WHAT YOU SHOULD DO:
Render the rows as a JSON list of strings, one string per row and no blank rows, starting with the row containing "Paiements (212, 2191)" and continuing through the row containing "PuenteLibre.mx (46, 2565)", both included.

PROVIDED ENTRIES:

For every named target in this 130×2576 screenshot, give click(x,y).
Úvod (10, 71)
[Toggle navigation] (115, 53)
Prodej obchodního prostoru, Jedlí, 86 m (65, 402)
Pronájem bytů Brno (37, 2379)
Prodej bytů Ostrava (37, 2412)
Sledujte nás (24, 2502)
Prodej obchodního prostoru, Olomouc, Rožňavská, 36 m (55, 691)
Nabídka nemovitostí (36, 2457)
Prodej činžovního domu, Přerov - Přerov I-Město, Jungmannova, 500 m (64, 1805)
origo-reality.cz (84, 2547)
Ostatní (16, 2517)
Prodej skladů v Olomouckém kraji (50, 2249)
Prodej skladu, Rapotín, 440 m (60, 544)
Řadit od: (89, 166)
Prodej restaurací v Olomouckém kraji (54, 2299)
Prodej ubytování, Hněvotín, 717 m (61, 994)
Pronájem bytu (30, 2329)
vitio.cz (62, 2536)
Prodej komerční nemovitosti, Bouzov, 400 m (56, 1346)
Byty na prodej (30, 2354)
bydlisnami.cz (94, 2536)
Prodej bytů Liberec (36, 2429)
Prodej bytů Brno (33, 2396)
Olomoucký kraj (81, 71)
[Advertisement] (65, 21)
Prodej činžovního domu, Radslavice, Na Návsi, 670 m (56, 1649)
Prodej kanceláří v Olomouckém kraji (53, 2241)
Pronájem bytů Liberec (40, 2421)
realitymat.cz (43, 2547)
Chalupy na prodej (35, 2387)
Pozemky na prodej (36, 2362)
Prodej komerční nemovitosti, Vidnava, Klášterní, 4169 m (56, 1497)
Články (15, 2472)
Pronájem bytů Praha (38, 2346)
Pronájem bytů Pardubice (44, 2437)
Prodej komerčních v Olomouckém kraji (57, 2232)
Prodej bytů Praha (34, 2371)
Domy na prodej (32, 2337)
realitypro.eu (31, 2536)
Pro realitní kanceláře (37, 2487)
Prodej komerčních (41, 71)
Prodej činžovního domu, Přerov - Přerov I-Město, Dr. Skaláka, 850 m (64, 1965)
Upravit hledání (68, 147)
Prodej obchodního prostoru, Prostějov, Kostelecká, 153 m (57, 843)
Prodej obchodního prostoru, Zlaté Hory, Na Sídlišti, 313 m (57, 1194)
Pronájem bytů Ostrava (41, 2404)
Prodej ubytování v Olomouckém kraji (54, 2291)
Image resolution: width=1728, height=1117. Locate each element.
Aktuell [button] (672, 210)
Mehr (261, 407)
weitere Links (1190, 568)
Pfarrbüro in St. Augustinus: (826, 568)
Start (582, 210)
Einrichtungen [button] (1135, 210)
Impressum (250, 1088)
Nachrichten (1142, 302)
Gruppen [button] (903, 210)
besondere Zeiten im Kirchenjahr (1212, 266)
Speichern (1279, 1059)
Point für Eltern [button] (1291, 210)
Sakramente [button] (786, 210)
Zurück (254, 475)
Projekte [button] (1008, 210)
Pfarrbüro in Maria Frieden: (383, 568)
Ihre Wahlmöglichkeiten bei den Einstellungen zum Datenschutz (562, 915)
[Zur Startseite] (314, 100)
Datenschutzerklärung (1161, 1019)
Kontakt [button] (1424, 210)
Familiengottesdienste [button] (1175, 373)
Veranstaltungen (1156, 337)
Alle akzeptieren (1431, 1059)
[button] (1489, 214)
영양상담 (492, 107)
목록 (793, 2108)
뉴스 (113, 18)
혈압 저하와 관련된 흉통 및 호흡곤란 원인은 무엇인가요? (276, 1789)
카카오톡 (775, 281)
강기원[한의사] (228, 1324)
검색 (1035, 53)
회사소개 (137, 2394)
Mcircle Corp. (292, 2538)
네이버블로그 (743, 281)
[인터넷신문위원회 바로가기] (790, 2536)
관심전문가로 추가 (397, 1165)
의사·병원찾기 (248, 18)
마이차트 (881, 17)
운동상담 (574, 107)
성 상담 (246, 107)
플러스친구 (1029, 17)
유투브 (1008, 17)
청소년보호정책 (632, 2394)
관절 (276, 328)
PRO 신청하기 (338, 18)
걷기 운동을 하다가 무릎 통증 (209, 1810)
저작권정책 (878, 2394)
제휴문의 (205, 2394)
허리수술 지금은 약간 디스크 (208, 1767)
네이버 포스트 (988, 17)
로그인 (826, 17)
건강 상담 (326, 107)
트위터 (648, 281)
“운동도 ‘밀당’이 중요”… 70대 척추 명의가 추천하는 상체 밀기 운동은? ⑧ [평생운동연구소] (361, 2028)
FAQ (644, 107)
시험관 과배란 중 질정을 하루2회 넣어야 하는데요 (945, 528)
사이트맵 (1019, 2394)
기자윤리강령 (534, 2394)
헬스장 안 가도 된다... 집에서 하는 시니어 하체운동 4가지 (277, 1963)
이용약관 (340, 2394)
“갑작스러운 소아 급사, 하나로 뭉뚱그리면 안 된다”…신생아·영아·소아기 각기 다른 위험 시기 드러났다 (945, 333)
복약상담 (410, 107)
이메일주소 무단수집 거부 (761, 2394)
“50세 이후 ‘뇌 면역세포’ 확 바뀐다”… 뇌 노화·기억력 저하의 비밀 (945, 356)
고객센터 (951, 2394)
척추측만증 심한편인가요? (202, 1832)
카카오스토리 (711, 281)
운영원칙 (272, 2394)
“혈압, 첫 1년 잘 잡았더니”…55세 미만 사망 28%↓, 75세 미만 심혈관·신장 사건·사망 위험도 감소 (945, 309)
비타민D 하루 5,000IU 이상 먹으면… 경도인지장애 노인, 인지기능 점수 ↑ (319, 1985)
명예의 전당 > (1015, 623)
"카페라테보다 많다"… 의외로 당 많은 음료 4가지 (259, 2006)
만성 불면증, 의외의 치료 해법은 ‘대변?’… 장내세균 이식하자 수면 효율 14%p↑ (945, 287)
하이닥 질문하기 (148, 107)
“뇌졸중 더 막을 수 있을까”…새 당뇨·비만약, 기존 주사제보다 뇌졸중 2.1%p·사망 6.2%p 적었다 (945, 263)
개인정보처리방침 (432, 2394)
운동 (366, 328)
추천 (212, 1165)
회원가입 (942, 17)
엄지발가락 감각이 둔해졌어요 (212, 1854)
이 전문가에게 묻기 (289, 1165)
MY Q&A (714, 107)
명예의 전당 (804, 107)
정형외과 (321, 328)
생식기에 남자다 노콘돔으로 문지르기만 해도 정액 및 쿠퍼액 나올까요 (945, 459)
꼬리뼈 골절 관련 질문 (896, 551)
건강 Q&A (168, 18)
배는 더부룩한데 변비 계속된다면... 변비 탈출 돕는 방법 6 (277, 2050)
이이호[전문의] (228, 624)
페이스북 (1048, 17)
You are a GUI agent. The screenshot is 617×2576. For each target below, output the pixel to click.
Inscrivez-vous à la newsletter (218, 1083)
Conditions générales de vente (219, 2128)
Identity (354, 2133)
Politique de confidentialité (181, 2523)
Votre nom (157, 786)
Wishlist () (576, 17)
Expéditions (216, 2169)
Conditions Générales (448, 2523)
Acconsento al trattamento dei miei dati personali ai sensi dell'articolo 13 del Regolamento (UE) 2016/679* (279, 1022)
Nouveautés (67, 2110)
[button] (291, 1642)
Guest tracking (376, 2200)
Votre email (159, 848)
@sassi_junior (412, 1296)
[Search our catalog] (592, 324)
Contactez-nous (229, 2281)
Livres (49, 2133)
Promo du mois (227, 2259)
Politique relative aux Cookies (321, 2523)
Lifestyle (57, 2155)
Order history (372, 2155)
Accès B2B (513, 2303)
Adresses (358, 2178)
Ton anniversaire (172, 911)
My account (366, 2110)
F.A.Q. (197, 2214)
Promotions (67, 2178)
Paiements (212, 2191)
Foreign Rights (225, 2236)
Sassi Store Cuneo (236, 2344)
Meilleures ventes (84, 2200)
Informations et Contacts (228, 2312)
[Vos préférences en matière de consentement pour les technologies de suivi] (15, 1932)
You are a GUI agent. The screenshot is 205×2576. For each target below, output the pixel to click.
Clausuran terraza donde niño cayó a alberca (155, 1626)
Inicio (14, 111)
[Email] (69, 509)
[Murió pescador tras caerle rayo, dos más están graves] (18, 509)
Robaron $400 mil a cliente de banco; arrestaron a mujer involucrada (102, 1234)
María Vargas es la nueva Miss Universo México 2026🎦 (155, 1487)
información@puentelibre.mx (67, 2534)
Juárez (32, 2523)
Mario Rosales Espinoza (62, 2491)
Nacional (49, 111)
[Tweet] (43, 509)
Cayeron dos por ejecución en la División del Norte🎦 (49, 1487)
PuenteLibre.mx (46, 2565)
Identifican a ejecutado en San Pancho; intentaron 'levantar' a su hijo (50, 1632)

OUTPUT:
[
  "Paiements (212, 2191)",
  "Foreign Rights (225, 2236)",
  "Sassi Store Cuneo (236, 2344)",
  "Meilleures ventes (84, 2200)",
  "Informations et Contacts (228, 2312)",
  "[Vos préférences en matière de consentement pour les technologies de suivi] (15, 1932)",
  "You are a GUI agent. The screenshot is 205×2576. For each target below, output the pixel to click.",
  "Clausuran terraza donde niño cayó a alberca (155, 1626)",
  "Inicio (14, 111)",
  "[Email] (69, 509)",
  "[Murió pescador tras caerle rayo, dos más están graves] (18, 509)",
  "Robaron $400 mil a cliente de banco; arrestaron a mujer involucrada (102, 1234)",
  "María Vargas es la nueva Miss Universo México 2026🎦 (155, 1487)",
  "información@puentelibre.mx (67, 2534)",
  "Juárez (32, 2523)",
  "Mario Rosales Espinoza (62, 2491)",
  "Nacional (49, 111)",
  "[Tweet] (43, 509)",
  "Cayeron dos por ejecución en la División del Norte🎦 (49, 1487)",
  "PuenteLibre.mx (46, 2565)"
]